Chez les hommes, on observe une corrélation entre les antécédents de violence sexuelle pendant l'enfance et :
- l'anxiété, la dévalorisation, la honte et le sentiment de culpabilité, la dépression, le syndrome de stress post-traumatique, l'isolement social et les comportements de retrait, les flashbacks, le trouble dissociatif de l'identité, l'engourdissement émotionnel, la colère et l'agressivité, l'hyper-vigilance, la passivité de même que le souci anxieux de plaire aux autres20, 26, 30, 44, 146;
- l'apparition, à l'âge adulte, de cinq troubles de l'humeur, troubles anxieux ou troubles d'alcoolisme et de toxicomanie107;
- la consommation d'alcool ou d'autres drogues, l'automutilation, le suicide, la dépression, la rage, les relations tendues, les problèmes d'identité et de concept de soi de même qu'un malaise à l'égard des activités sexuelles48, 53, 132, 160;
- un risque accru d'infection à VIH 3 ;
- l'anxiété et la confusion à propos de l'identité sexuelle et de l'orientation sexuelle 85, 132 ;
- un risque accru d'extériorisation agressive 85 ;
- les démêlés avec le système de justice pénale 85, 96.

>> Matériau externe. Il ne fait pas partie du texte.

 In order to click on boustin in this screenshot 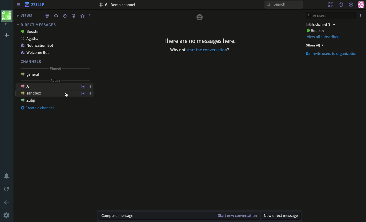, I will do `click(48, 32)`.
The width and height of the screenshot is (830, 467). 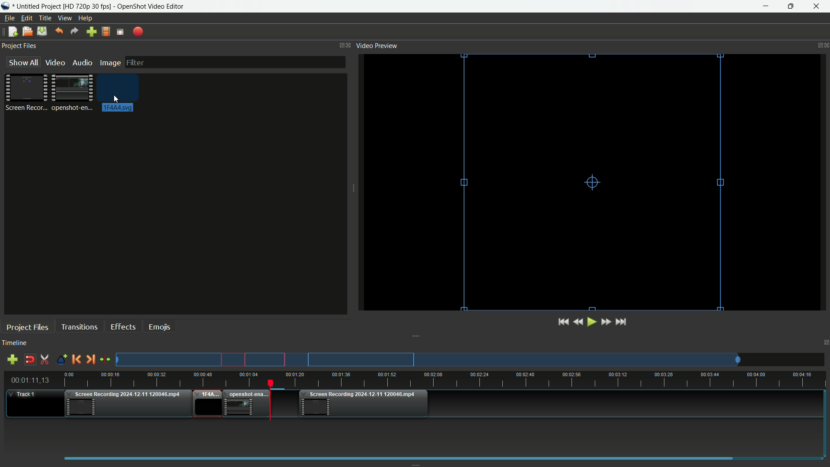 What do you see at coordinates (79, 327) in the screenshot?
I see `Transitions` at bounding box center [79, 327].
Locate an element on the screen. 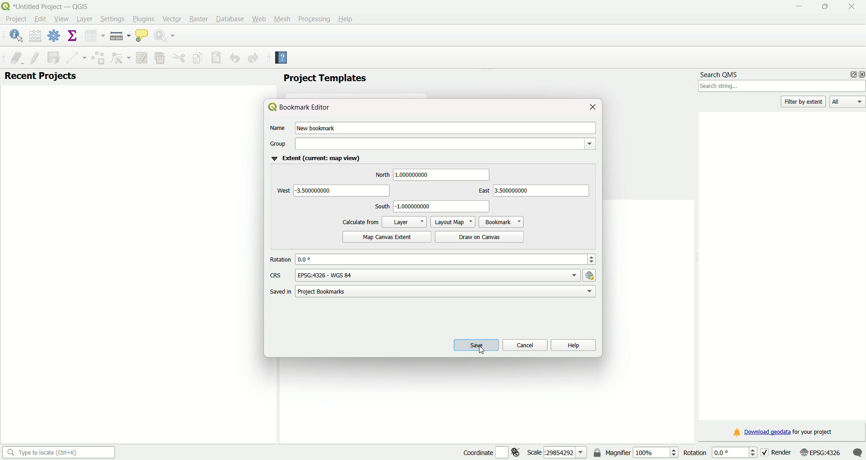 This screenshot has height=460, width=866. paste feature is located at coordinates (217, 58).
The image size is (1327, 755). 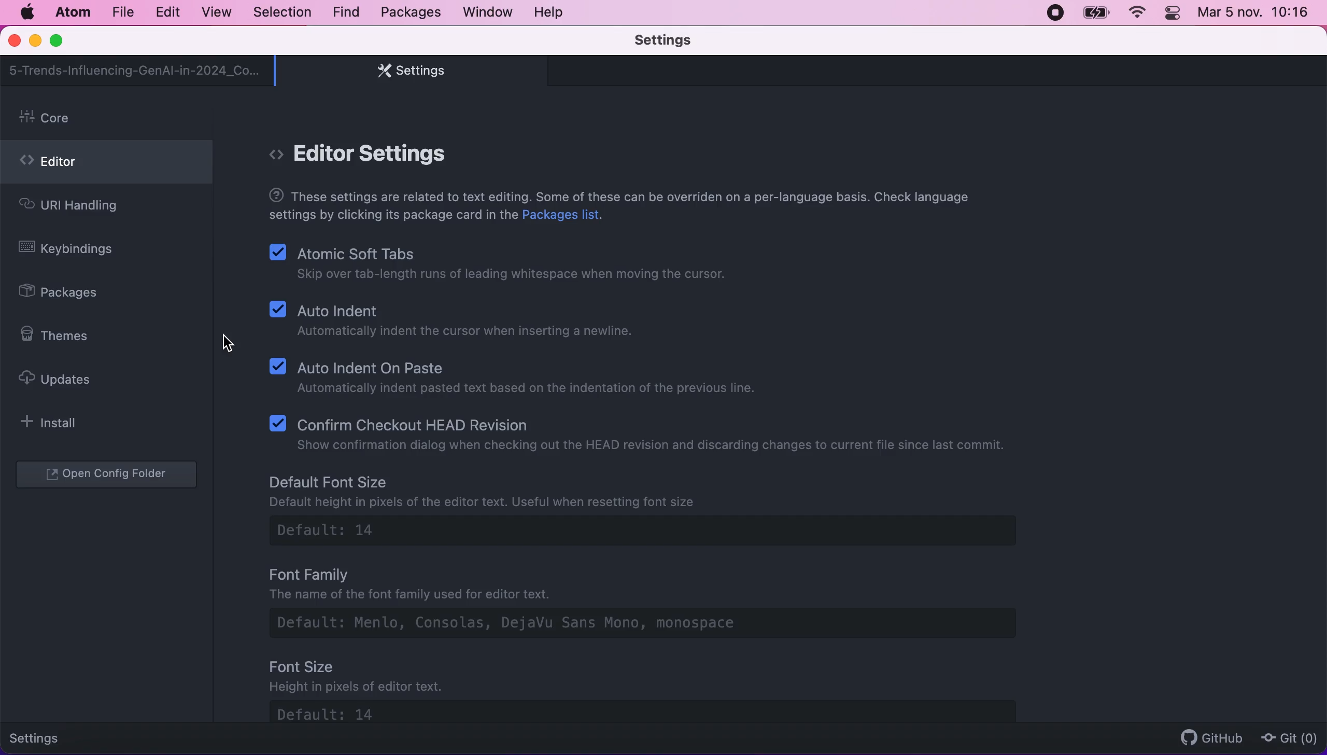 What do you see at coordinates (1256, 15) in the screenshot?
I see `time and date` at bounding box center [1256, 15].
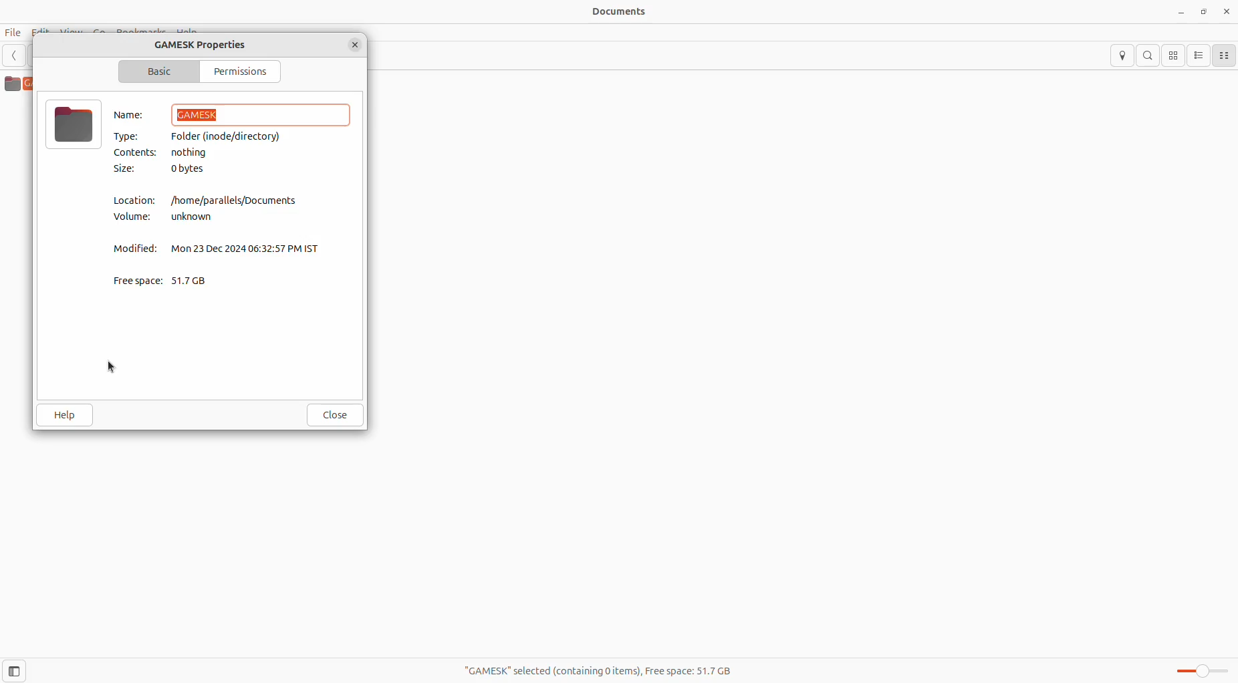  What do you see at coordinates (196, 218) in the screenshot?
I see `unknown` at bounding box center [196, 218].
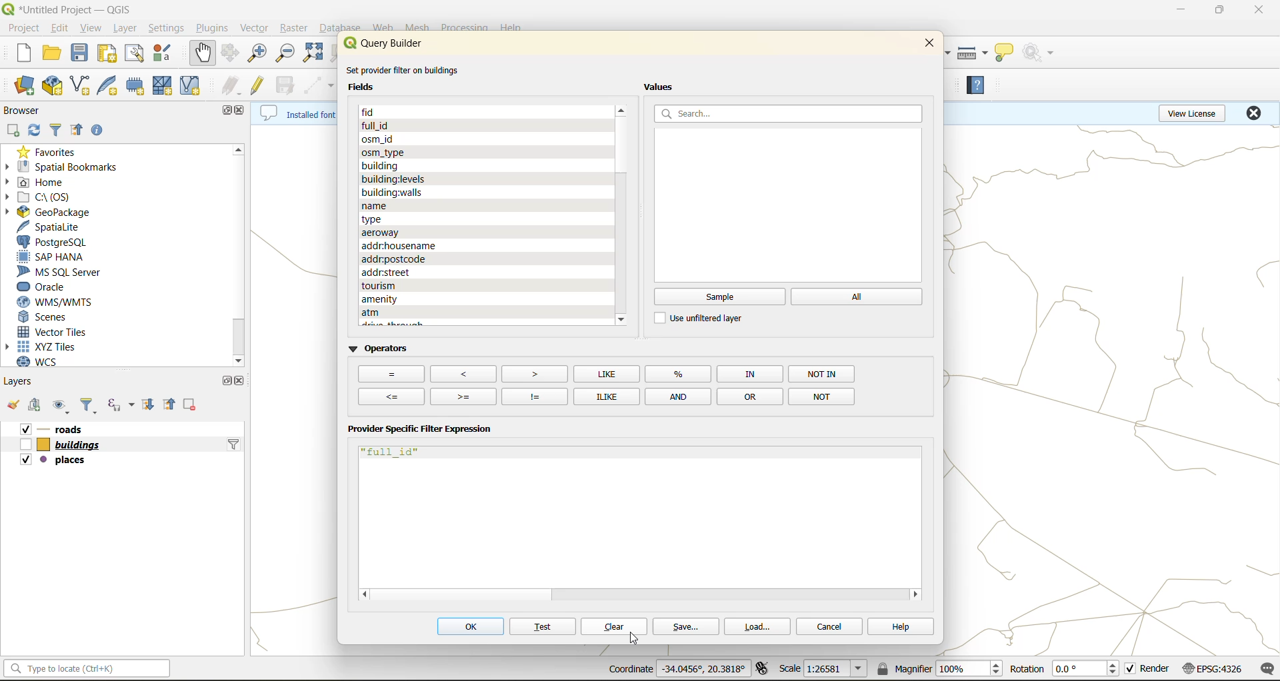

* Le Code criminel fixe à dix-huit ans l'âge requis pour consentir à une activité sexuelle qui comporte une forme d'exploitation, à savoir une activité fondée sur la prostitution ou la pornographie ou une activité mettant en cause un partenaire ou une partenaire avec qui prévaut une relation fondée sur la confiance, l'autorité ou la dépendance. L'âge requis pour consentir à une activité qui ne comporte aucune forme d'exploitation est fixé à seize ans. Il existe cependant des exceptions. Ainsi, une personne de douze ou treize ans peut consentir à une activité sexuelle ne comportant aucune forme d'exploitation si son partenaire ou sa partenaire est de moins de deux ans son aîné ou son aînée. Une personne de quatorze ou quinze ans peut consentir à une activité sexuelle ne comportant aucune forme d'exploitation si son partenaire ou sa partenaire est de moins de cinq ans son aîné ou son aînée. Une personne de quatorze ou quinze ans peut également consentir à une activité sexuelle avec une personne avec qui elle est mariée. Les lois relatives à l'âge requis pour consentir à une activité sexuelle ne comportant aucune forme d'exploitation sont en vigueur depuis le 1er mai 2008. Des dispositions transitoires permettent à une personne de quatorze ou quinze ans qui avait un conjoint ou une conjointe de fait le 1er mai 2008 de continuer de pratiquer des activités sexuelles ne comportant aucune forme d'exploitation.